** start of PROVIDED DATA **
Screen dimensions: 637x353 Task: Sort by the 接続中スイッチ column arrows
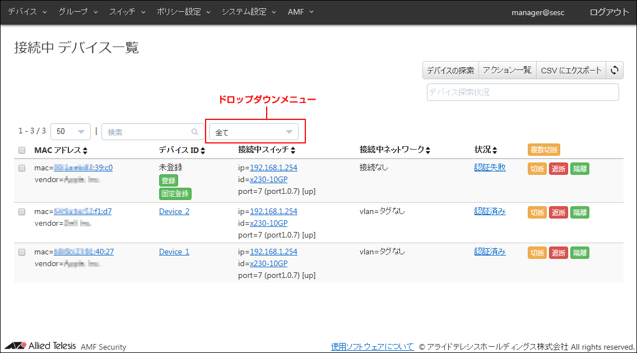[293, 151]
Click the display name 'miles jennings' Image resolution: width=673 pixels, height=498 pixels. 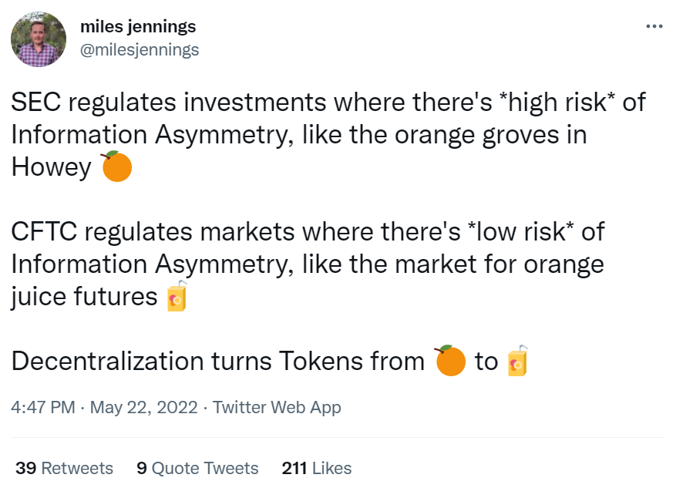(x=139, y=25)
** end of PROVIDED DATA **
** start of PROVIDED DATA **
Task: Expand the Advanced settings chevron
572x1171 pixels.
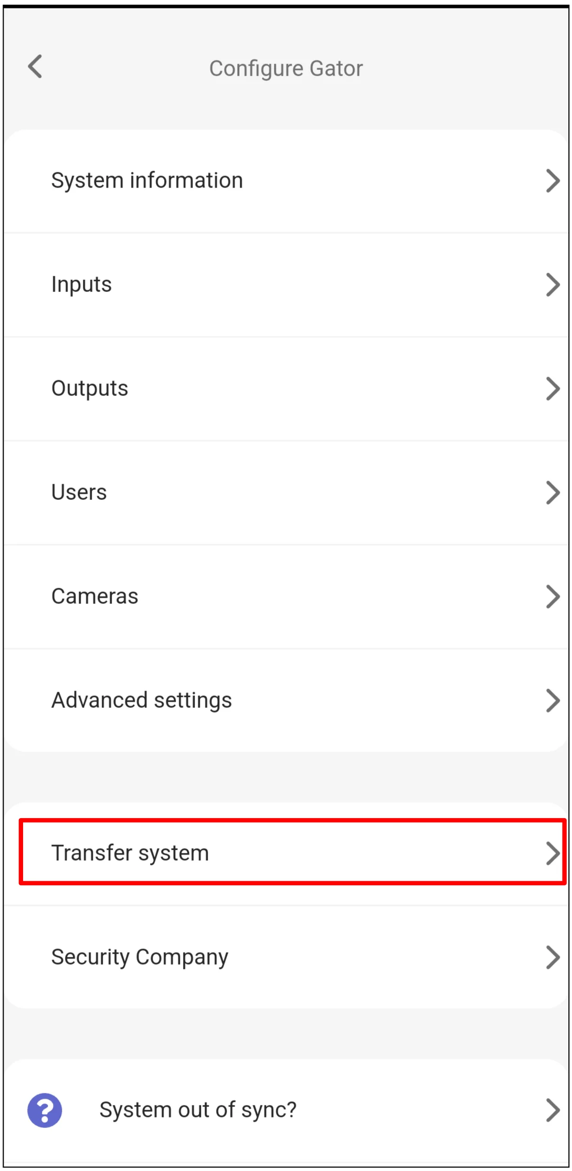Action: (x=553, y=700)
** end of PROVIDED DATA **
- **WHAT THE EXERCISE ASKS**: Edit the records from the line with "Task: Expand the Advanced settings chevron" up to and including the line with "Action: (x=553, y=700)" by replacing "Advanced settings" with "Display settings" and changing nothing else, then give back only those lines without the pictures.

- **WRITTEN SOLUTION**:
Task: Expand the Display settings chevron
572x1171 pixels.
Action: (x=553, y=700)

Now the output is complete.